Un pays forestier mais fortement exposé
Bien que le Gabon soit couvert à plus de 80 % de forêts et reconnu comme un acteur majeur de la lutte climatique à l’échelle mondiale, les impacts du dérèglement climatique sont déjà visibles :
- inondations récurrentes,
- érosion côtière,
- perturbation des saisons agricoles,
- pression accrue sur les écosystèmes,
- fragilisation des ressources en eau.
Ces phénomènes affectent directement l’agriculture, la pêche, les infrastructures urbaines et les moyens de subsistance des communautés locales.
Des bases déjà posées, des efforts à renforcer
Jean Félix Mabiala a rappelé que plusieurs initiatives sont déjà engagées au niveau national :
- la loi sur les changements climatiques,
- la loi sur les plastiques à usage unique,
- la mise en œuvre du Plan climat,
- les politiques de gestion durable des forêts,
- la valorisation des services écosystémiques,
- la sensibilisation des communautés.
Le NAP-II vise désormais à proposer des mesures techniquement solides, financièrement viables et alignées sur les priorités nationales.
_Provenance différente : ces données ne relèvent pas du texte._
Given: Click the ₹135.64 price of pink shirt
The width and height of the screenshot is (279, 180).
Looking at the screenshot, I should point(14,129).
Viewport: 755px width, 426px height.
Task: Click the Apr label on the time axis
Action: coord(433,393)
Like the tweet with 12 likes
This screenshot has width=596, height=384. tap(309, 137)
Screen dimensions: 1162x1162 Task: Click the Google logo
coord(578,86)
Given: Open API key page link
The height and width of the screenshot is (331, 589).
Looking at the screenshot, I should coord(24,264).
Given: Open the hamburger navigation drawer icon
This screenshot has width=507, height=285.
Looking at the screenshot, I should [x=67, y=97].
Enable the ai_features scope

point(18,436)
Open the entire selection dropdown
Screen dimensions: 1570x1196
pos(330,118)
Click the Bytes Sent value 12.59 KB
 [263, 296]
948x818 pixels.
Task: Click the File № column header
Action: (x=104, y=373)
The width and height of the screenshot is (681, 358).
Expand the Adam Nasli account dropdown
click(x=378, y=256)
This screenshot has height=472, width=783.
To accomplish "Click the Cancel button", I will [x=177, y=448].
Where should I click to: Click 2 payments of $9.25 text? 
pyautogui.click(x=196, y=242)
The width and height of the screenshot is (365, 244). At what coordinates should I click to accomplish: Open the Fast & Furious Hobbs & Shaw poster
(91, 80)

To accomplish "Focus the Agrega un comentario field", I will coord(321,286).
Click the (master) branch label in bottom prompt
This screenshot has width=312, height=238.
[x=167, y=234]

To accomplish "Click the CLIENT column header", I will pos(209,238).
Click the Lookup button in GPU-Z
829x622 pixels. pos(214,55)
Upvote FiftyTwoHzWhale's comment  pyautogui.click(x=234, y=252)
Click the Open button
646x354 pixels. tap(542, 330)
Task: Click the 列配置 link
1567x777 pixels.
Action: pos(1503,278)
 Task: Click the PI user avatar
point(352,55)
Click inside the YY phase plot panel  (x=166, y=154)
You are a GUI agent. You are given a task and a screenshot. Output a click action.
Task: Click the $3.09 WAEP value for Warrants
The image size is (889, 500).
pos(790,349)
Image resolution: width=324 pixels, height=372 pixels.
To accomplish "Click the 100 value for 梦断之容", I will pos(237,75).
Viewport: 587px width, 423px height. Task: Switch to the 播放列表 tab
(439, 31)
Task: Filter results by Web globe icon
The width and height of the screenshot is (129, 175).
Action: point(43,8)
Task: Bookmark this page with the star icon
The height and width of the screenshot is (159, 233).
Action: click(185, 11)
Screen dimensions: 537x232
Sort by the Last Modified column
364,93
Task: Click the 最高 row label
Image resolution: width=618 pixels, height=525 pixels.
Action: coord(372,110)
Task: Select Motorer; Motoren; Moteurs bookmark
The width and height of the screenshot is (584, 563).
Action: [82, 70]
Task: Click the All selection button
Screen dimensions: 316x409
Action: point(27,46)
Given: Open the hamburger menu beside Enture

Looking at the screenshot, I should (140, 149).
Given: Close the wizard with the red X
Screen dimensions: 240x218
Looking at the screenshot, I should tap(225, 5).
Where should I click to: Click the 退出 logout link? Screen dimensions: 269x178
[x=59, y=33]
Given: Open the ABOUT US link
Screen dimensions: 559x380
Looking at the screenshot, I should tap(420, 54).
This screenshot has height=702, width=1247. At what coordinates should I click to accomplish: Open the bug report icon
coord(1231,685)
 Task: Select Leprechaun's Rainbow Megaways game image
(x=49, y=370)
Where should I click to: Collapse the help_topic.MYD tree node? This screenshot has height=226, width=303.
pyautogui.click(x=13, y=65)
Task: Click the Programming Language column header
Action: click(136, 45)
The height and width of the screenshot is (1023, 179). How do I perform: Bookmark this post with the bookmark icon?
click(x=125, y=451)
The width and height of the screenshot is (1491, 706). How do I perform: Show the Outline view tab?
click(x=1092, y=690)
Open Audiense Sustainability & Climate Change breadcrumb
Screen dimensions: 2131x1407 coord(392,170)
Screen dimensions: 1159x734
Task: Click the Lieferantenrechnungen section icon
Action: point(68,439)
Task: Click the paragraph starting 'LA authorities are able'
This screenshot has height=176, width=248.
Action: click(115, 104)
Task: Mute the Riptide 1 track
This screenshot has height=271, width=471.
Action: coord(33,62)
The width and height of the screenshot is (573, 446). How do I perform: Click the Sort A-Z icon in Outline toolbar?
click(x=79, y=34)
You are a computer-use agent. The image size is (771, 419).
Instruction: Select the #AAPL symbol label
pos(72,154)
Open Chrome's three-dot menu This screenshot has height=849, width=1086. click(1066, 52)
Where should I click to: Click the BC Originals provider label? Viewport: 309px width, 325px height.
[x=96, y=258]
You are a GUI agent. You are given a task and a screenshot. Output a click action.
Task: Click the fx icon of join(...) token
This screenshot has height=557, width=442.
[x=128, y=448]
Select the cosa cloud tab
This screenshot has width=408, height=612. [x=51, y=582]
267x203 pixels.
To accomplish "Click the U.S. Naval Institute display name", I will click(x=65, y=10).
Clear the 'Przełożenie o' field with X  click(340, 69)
Les axes prioritaires du futur plan d’adaptation
Le plan d’adaptation de Port-Gentil repose sur plusieurs leviers structurants :
- cartographie des zones à risque,
- modélisation des impacts climatiques (élévation du niveau de la mer, pluies extrêmes),
- restauration des mangroves comme barrières naturelles,
- renforcement des digues,
- réhabilitation des réseaux de drainage urbain.
L’urbanisme est également au cœur de la stratégie, avec la nécessité de revoir l’occupation des sols, relocaliser certaines zones exposées et intégrer des normes de construction résilientes.
Des alertes sur l’avenir de la ville
Pour Henry Michel Auguste, président de l’ONG H²O Gabon, les décisions à venir seront déterminantes :
« On a des zones basses déjà fortement attaquées par les eaux. Il faut agir avant que la situation ne devienne irréversible. »
Les discussions ont également porté sur la mobilisation des financements, l’appui aux études techniques et l’appropriation du plan par les populations locales.
Selon Désiré Mounganga, chercheur au Centre national de la recherche scientifique et consultant principal du NAP-II, le Gabon doit encore renforcer ses outils de suivi climatique afin de mieux anticiper les risques.
Un enjeu vital pour Port-Gentil
Pour Port-Gentil, l’enjeu est double :
- protéger des infrastructures économiques stratégiques,
- garantir la sécurité et les moyens de subsistance des populations des quartiers côtiers.
Les autorités alertent sur l’urgence d’agir afin d’éviter que les phénomènes déjà observés ne s’aggravent au point de menacer durablement de larges portions de la ville.